Speaking at AO Matters, Tennis Australia’s brand and partnerships forum held concurrently with the Australian Open, Ricardo Fort — one of the world’s most respected global sports sponsorship strategists — shared lessons from more than three decades shaping partnerships for companies including Coca-Cola, Visa, Danone and other multinational giants, as well as negotiating Olympic and FIFA World Cup agreements.
Interviewing him was Roddy Campbell from Tennis Australia, part of the leadership team overseeing the commercial and partnership strategy behind the Australian Open — one of the world’s largest annual sporting events. At peak, the AO draws more than 100,000 fans a day on site, hundreds of millions of global broadcast viewers, and operates a brand ecosystem that spans sport, music, food, culture and entertainment. The tournament has evolved into a festival-scale platform, with dozens of global and local brands activating across the precinct and throughout the wider tennis calendar.
Fort opened with a blunt truth about sponsorship.
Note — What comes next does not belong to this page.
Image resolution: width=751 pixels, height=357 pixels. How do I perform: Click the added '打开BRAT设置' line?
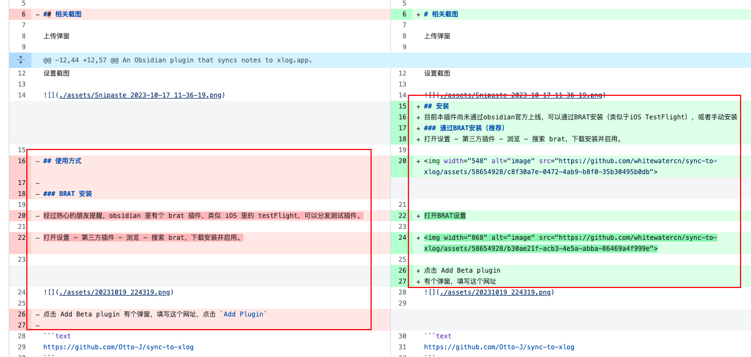click(x=445, y=216)
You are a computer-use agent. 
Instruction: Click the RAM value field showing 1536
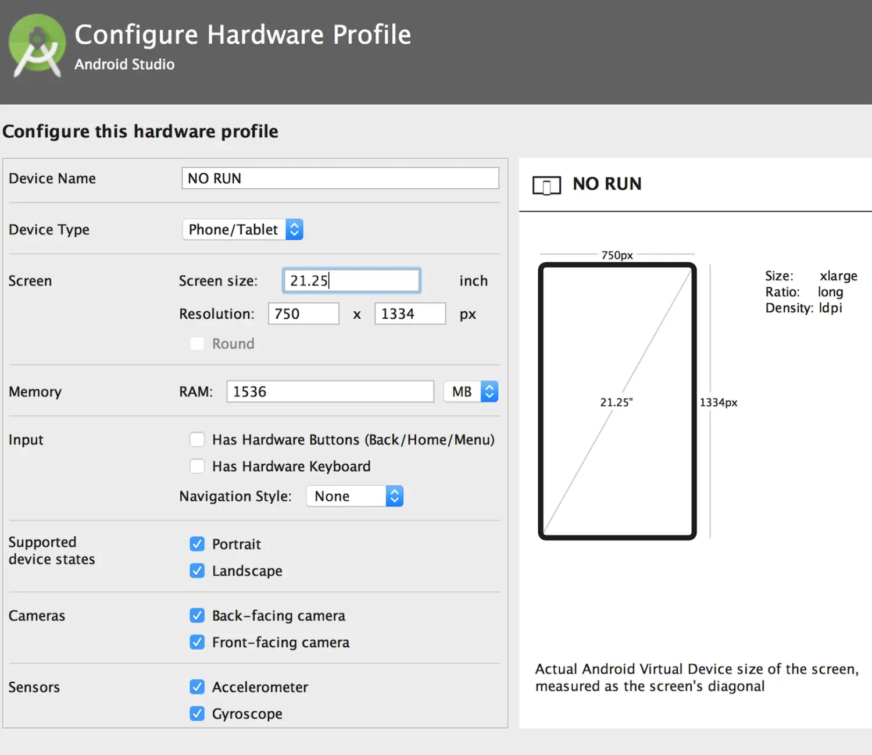coord(330,391)
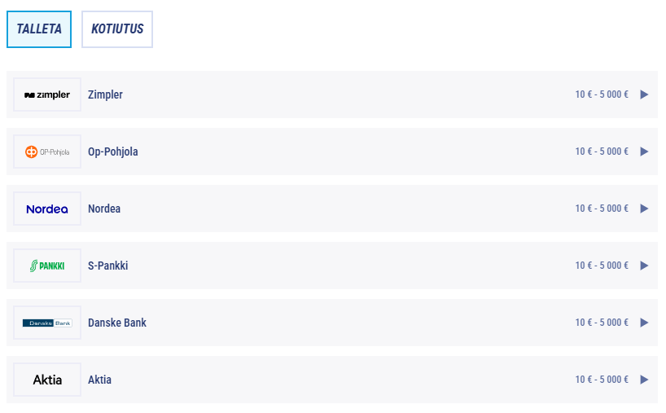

“One of the biggest mistakes brands make is thinking the job is done once the contract is signed. That’s actually when the real work begins,” he said. “Before you ever sign, you need to know what you want to do, what stories you want to tell, and whether you actually have the rights to do those things.”
At events like the Australian Open — where multiple major partners share the same stage — differentiation falls heavily on the sponsor. “Everyone wants to be special. But you have to know who you are and what you want to achieve — then execute.”
Fort urged marketers to think beyond marketing.
“Most of us see sponsorship through a marketing lens. CEOs don’t. You have to ask: what business problems can sponsorship solve?” His first question to clients is always: what problem are you trying to solve? “Too often I hear, ‘We signed this deal — what do we do with it?’ That’s backwards, but very common, even in multi-billion-dollar companies.”
Awareness remains fundamental for many brands. “Look at Emirates,” he said. “Today everyone knows them. Twenty-five years ago, almost nobody did. Sponsorships with football and FIFA helped build that awareness. First people need to know who you are; only then will they care about your stories.”
Sponsorship can also simplify complex offerings. “If your technology works for McLaren in Formula One, people assume it can work for their business. A difficult technical story becomes credible and memorable.”
Fort also highlighted client development. At Coca-Cola, a McLaren partnership was leveraged to support Amazon. “Coca-Cola paid for and managed the sponsorship but activated it to benefit a key customer. That deepened the commercial relationship.”
Strategic influence, sustainability storytelling and stakeholder relationships also sit on his checklist. “I have 17 different objectives sponsorship can support. If you’re only ticking one, you’re under-using it.”
The message, reinforced by Campbell’s perspective from inside one of the world’s most commercially advanced sporting events: the healthiest partnerships are those solving multiple business challenges — not just delivering logos and hospitality.